Uns dias após regressar a casa, o líder de Chirodzi-Nsanangue recebeu uma notificação para se apresentar no Comando Distrital de Marara a fim de prestar declarações. Chegando ao Comando, o líder ficou retido durante 10 horas, foi-lhe negado o direito de ser acompanhado pela advogada que estava no local, foi acusado de ser terrorista e foi interrogado a respeito da sua viagem a Maputo pela Comandante Distrital de Marara, por um agente da SERNIC e um representante do Ministério da Defesa. Por fim, pediram-lhe que listasse o nome de todos os membros da sua comunidade que haviam se deslocado a Maputo para participar no Workshop. O líder foi solto por volta das 18h30, sem qualquer esclarecimento adicional.

A equipa da JA! que se encontrava no local a acompanhar os acontecimentos foi igualmente acusada de terrorismo, e informada que não deve fornecer informações às comunidades locais a respeito dos impactos das barragens, ou de problemas causados por outros megaprojectos no país. Tudo isto aparenta ser uma estratégia para intimidar os membros das comunidades que serão afectadas pela proposta barragem de Mphanda Nkuwa e impedi-los de defenderem os seus direitos.

Alguns dias depois, as 10 outras pessoas de Chirodzi e Chococoma que haviam participado no Workshop foram também notificadas para comparecerem no Comando Distrital de Marara no dia 08 de Dezembro, incluindo o ponto focal da JA! na comunidade, para que também fossem interrogados.
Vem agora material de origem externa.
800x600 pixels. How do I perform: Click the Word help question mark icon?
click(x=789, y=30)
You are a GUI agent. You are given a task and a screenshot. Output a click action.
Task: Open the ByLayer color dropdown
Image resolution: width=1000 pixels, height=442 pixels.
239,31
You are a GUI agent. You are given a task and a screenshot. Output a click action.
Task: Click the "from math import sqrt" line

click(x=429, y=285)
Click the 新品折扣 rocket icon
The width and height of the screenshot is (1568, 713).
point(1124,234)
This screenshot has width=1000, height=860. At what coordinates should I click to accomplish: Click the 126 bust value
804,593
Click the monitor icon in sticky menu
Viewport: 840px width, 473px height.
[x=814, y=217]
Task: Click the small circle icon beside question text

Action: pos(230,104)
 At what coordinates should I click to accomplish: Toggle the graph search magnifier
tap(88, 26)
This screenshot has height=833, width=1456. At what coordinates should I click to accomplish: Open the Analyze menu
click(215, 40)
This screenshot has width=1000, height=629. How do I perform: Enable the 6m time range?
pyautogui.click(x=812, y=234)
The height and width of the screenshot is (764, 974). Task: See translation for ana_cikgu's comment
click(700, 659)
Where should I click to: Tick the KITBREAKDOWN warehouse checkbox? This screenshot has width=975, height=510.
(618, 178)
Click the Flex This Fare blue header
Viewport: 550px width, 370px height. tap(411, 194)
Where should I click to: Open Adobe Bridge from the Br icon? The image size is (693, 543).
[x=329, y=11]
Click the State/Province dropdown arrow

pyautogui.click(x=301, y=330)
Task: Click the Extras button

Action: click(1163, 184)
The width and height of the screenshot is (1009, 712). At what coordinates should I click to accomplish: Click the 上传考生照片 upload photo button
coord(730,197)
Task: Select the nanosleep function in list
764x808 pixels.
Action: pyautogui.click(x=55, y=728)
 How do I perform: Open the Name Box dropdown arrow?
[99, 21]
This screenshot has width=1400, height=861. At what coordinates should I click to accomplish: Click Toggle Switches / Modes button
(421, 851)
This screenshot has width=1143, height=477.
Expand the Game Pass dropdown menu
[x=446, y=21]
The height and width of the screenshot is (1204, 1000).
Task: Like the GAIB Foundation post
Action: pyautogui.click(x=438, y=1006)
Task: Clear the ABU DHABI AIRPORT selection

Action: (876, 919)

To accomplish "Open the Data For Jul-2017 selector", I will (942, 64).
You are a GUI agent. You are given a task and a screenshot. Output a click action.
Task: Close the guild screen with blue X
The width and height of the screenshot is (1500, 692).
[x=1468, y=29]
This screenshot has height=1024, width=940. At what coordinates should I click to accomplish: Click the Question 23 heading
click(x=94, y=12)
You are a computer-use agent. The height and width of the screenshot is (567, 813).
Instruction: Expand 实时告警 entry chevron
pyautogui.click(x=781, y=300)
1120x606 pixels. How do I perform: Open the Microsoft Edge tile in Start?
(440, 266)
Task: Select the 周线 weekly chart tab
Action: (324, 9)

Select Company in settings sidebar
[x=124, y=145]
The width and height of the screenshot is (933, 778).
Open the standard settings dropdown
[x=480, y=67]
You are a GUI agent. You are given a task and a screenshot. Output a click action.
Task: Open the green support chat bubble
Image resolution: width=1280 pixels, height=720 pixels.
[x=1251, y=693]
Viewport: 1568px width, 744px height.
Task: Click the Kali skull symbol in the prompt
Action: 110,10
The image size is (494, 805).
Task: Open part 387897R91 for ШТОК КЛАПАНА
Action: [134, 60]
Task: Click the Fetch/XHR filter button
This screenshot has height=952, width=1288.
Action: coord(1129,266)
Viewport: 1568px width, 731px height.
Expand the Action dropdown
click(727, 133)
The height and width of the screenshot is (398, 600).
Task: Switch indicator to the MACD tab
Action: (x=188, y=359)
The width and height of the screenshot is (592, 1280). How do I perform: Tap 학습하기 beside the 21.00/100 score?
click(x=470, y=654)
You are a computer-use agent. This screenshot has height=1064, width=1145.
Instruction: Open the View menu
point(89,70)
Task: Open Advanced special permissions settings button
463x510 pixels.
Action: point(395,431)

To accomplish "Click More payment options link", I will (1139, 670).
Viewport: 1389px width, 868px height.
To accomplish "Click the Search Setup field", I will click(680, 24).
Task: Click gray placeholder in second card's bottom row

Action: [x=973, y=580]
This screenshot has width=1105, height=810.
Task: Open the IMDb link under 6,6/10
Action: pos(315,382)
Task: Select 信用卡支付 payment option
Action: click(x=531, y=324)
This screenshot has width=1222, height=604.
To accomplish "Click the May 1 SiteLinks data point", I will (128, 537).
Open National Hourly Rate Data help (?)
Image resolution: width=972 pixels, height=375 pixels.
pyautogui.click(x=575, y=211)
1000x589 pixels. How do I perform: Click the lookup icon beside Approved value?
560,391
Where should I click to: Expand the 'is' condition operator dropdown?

Um grande movimento de solidariedade para com os membros das comunidades que estavam sob ameaça emergiu, de diversas partes do país e de outros países. Quando os 10 membros das comunidades chegaram ao Comando Distrital de Marara no dia 08, este assunto estava a circular amplamente nas redes sociais e na rádio. Eles foram interrogados no Comando, mas desta vez, não foram feitas ameaças além da presença intimidadora de agentes policiais armados. O ponto focal da JA! foi interrogado separadamente, em seguida foi-lhe pedido que saísse da sala, e os outros membros da equipa da JA! no local não foram autorizados a entrar. Todos foram dispensados algumas horas depois.

Importa referir que estas situações não são casos isolados, e surgem na sequência de uma série de outras intimidações e restrições que têm sido feitas à equipa da JA! no âmbito do seu trabalho no Distrito de Marara. Por várias ocasiões, a Comandante Distrital de Marara e os Chefes do Posto Administrativo e da Localidade de Marara exigiram à JA! as suas credenciais e prova de comunicação prévia com a PRM, algo que não é exigido por lei. Além disso, vários outros membros da comunidade de Chirodzi-Nsanangue que têm levantado críticas ou questões a respeito da barragem têm reportado crescentes intimidações e ameaças desde Agosto de 2022, momento em que o governo, seus parceiros e empresas interessadas começaram a frequentar a área nesta nova etapa do projecto da barragem de Mphanda Nkuwa.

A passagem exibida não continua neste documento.